- [Extrait]
____________________

Mais ce peuple tournant à rond, ils l' enjoint à se repentir, ou se convertir , ou à changer radicalement, pour ne pas se retrouver englué dans le néant que sont désormais devenues leurs prétendues racines. Il s'agit désormais de se déraciner : et n'imaginez pas pouvoir dire : Nous avons Abraham pour père ! Car je vous déclare que de ces pierres-ci Dieu peut susciter des enfants à Abraham. C'est trop tard, les temps anciens n'ont plus de signification. L'appel est clair : il s'agit encore une fois d'aller vers une nouvelle terre qu'il faudra cultiver et bien cultiver.

Déjà la cognée est mise à la racine des arbres : tout arbre donc qui ne produit pas de bons fruits est coupé et jeté au feu.

C'est l'éternelle histoire du semi nomade. La terre ne produit plus assez pour nourrir ses enfants, il faut aller ailleurs, se déplacer.

Bien sûr, il s'agit ici d'un nouveau territoire spirituel. Mais nouvelle terre promise, il faut tout de même y aller, et le déplacement, la mise en marche se passe par la conversion, - c'est à dire, regarder ailleurs, tendre ses yeux vers un nouvel horizon, et se faire baptiser- parce dans l'armure symbolique de Jean le Baptiste il manquait encore un élément : celui de l'eau , que le baptême institue comme un nouveau modèle d'irrigation de la nouvelle terre, qui produira des bons fruits, qui ne sera plus infesté par les sauterelles et où l'on pourra cultiver le meilleur miel de la parole.

____________________

- [Données fournies]
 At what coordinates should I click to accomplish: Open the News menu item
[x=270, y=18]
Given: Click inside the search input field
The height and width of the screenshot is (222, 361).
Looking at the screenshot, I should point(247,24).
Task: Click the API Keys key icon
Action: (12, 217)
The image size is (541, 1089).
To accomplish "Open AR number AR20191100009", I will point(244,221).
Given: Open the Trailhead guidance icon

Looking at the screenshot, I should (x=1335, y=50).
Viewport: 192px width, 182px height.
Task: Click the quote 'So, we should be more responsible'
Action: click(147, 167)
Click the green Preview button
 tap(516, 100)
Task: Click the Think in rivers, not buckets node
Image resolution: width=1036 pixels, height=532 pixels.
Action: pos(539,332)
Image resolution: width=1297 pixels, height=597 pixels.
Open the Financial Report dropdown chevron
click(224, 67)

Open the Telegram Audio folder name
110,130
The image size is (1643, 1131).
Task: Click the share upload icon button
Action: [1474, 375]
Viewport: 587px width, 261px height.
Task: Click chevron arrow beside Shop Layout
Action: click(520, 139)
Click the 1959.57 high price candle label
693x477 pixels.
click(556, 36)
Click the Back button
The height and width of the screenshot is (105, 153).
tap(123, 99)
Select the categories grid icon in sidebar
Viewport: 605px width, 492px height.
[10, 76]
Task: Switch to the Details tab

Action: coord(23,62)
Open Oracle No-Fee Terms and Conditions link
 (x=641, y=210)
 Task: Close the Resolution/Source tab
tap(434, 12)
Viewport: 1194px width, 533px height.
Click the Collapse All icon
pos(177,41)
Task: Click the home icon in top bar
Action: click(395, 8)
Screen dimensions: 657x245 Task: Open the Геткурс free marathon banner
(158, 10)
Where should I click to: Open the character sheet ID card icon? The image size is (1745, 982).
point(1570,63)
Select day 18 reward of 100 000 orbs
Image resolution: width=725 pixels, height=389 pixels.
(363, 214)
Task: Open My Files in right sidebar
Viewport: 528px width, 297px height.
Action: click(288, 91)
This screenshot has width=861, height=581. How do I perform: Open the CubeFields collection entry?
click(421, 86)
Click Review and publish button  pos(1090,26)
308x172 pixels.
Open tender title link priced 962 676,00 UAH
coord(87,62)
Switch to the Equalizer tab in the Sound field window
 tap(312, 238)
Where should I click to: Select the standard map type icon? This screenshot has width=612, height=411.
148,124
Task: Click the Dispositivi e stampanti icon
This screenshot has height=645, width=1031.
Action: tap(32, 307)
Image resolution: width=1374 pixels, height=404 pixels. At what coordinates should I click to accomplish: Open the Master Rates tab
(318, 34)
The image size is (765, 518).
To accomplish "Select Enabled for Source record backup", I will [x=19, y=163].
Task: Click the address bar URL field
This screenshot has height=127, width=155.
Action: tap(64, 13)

____________________

- [À faire]
1) Selon l'extrait, quel élément manquait encore dans l'armure symbolique de Jean le Baptiste ?
2) Recopiez, dans la liste, le passage qui s'ouvre sur la ligne contenant "Task: Click the Dispositivi e stampanti icon" et se ferme sur la ligne contenant "will [x=19, y=163].", ces deux lignes comprises.
La liste n'a aucun lien avec l'extrait.

- [Réponses complètes]
1) L'eau.

2)
Task: Click the Dispositivi e stampanti icon
This screenshot has height=645, width=1031.
Action: tap(32, 307)
Image resolution: width=1374 pixels, height=404 pixels. At what coordinates should I click to accomplish: Open the Master Rates tab
(318, 34)
The image size is (765, 518).
To accomplish "Select Enabled for Source record backup", I will [x=19, y=163].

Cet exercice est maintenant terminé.